[Saved entries]
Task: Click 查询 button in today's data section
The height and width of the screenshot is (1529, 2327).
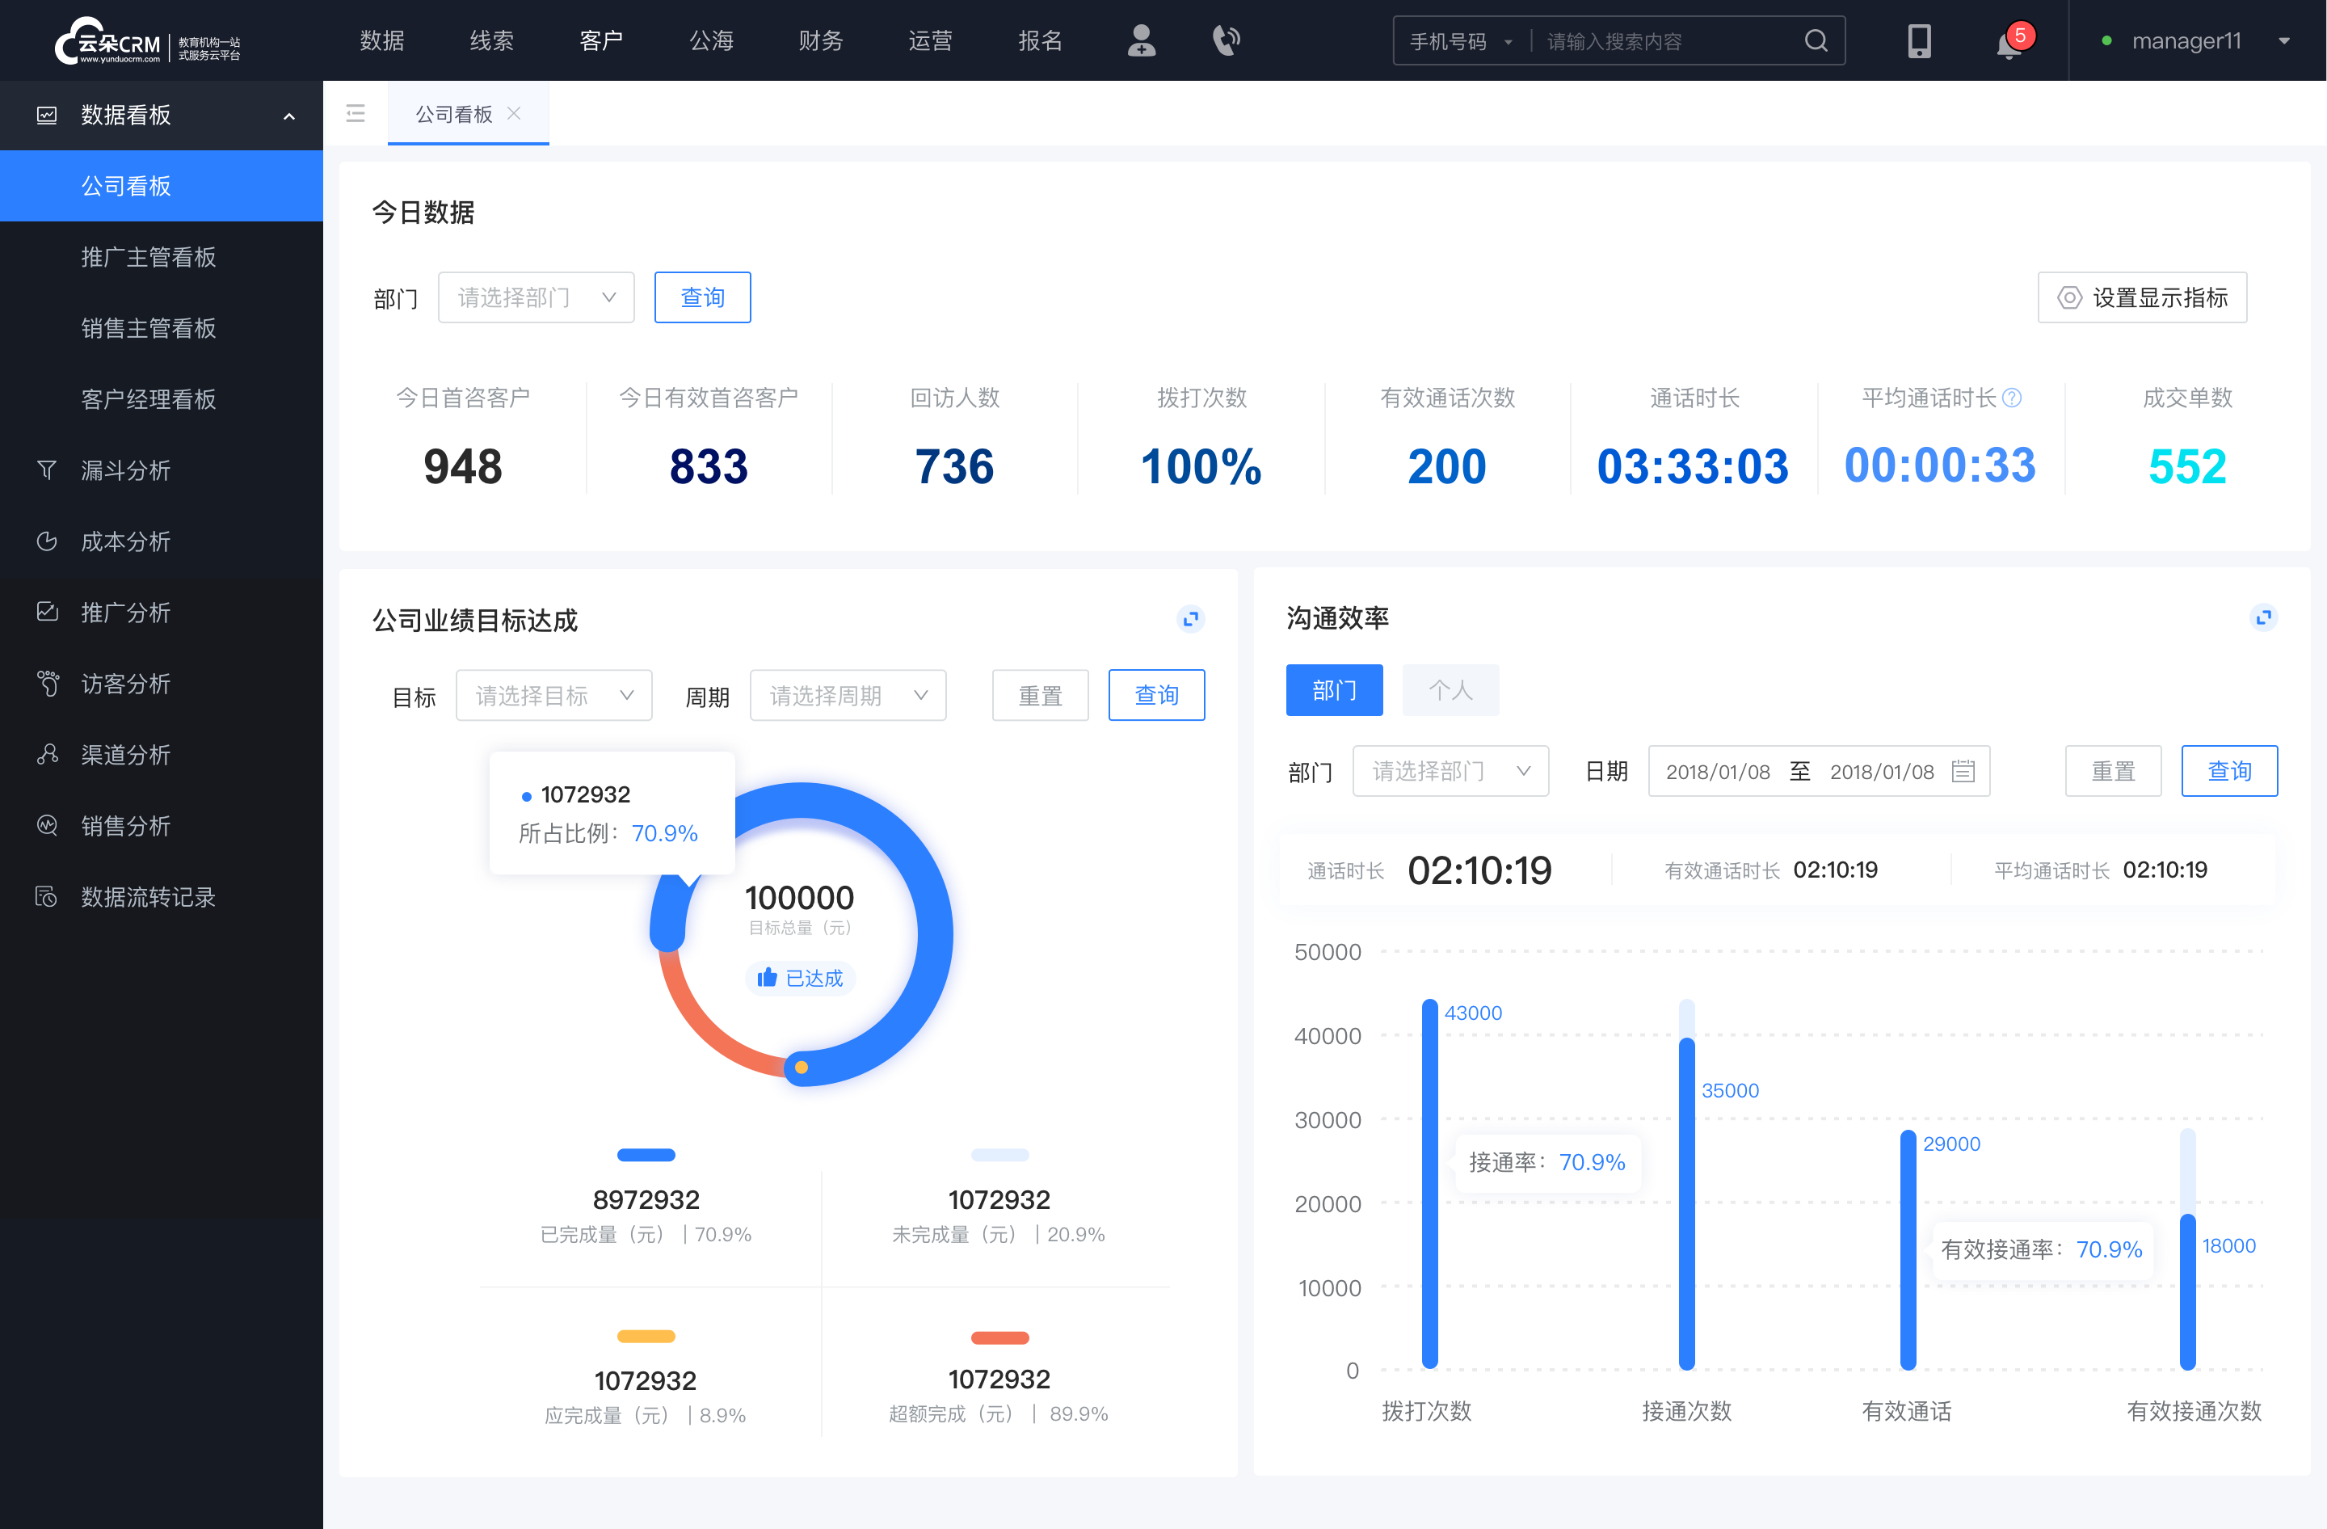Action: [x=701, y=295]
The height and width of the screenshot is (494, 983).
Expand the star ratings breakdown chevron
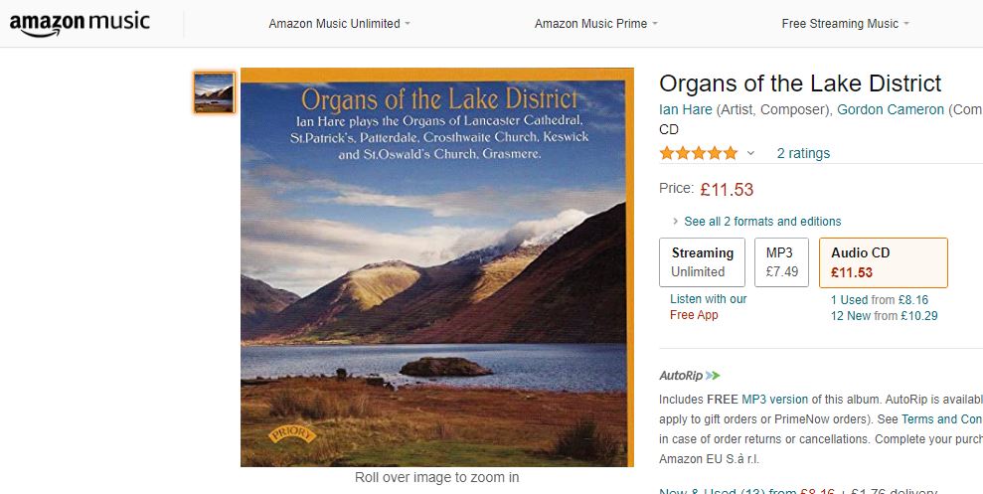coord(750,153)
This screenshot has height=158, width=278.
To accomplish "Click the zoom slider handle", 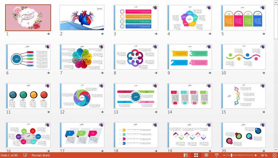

AIM OF THE TASK:
Retype every record above word for word, leaving out any pictures.

TASK RESULT:
Task: Click 查询 button in today's data section
The height and width of the screenshot is (1529, 2327).
Action: [x=701, y=295]
The height and width of the screenshot is (494, 983).
Expand the star ratings breakdown chevron
coord(750,153)
This screenshot has height=158, width=278.
To accomplish "Click the zoom slider handle", 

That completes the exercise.